コンビニ 再契約(更新)率は何%? 本部は92%謳うが解釈変えれば60%台も

コンビニ加盟時に気になるのが再契約率だ。しかし、コンビニ本部はハッキリとした再契約率というデータを公開していない。ただしフランチャイズチェーン協会の開示書面で大手三社は「再契約した加盟者数」「再契約されなかった加盟者数」を公開している。本部として公式には、1-(契約終了÷再契約)の数値を再契約率としているようであり、60~90%などになる事が多いが、この数値に計上されない指標がある。
開示書面にも書かれているが「契約を中途で終了した加盟者数」である。つまり再契約の期日を待って再契約されなかった場合には「再契約されなかった加盟者数」に計上されるが、契約途中で加盟者都合や合意解約で辞めた場合には「契約を中途で終了した加盟者数」にカウントされる。本部としてはなるべく「中途」の方に数字を移したいのは言うまでもないだろう。言葉の解釈の違いと言われればそれまでだが、一般的にはこちらも再契約率の指標として加味すべきである。そうすると、ファミマで40%程度、ローソンで50%程度、セブンで60%程度となり、本部の公式に唱える数値とはかけ離れた数値が実態として浮かび上がってくる。例えば公式の計算方法だとセブンは1-(58÷723)で約92%となる。
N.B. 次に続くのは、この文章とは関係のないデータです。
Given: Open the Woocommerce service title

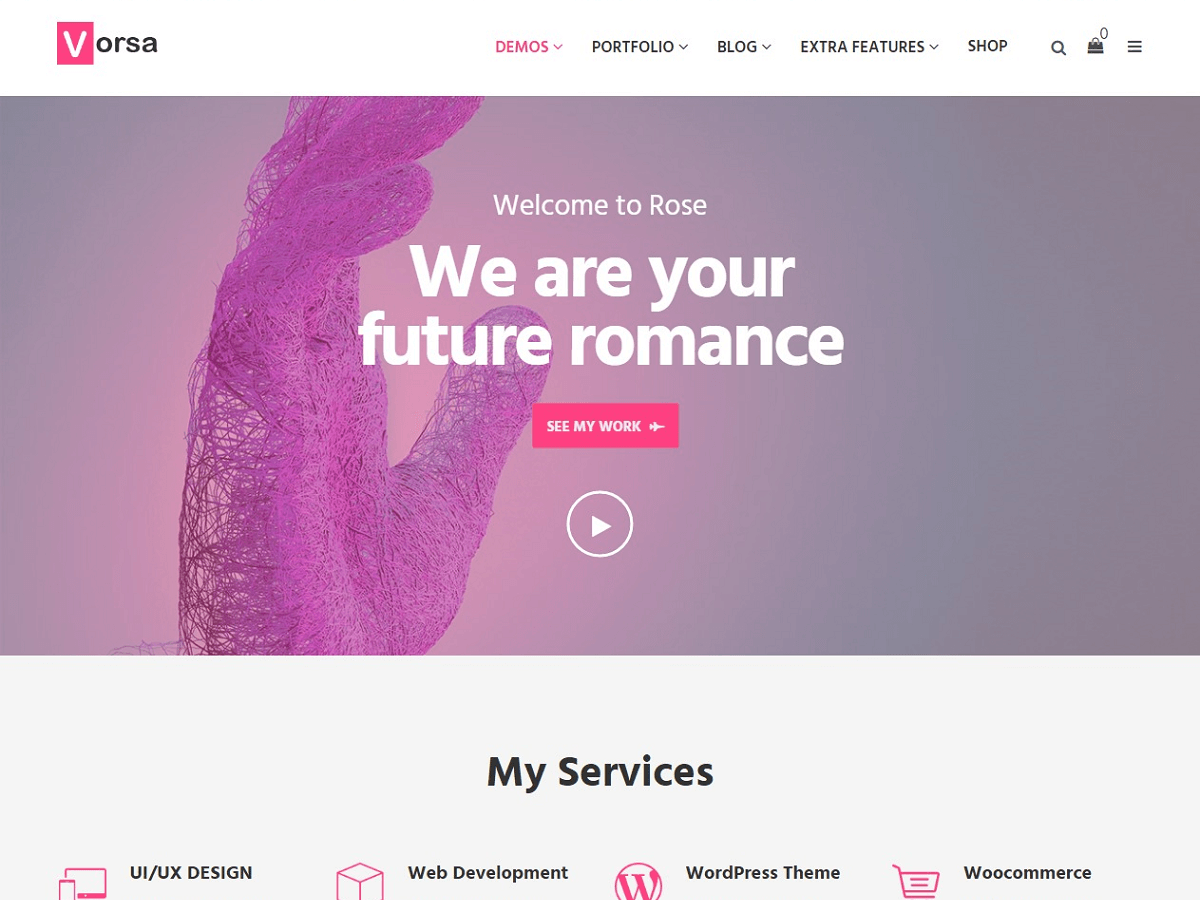Looking at the screenshot, I should pos(1027,873).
フランチャイズチェーン協会の開示書面の数値からグラフを作ってみた。文字数に制約があるため、便宜上「再契約されなかった加盟者」は「契約解除」と表現した。オレンジのグラフがセブン、水色がローソン、緑がファミマである。ファミマは2016年度の数値はサークルK本部の数値も合算したものである。グラフにしてみてもセブンが強い事に変わりはない。数字を見せられてどう解釈するかは自己責任であるが、表の数字を鵜呑みにするのではなく一度冷静になってグラフにしたり色々加工してみると視覚的によく分かるのでお勧めだ。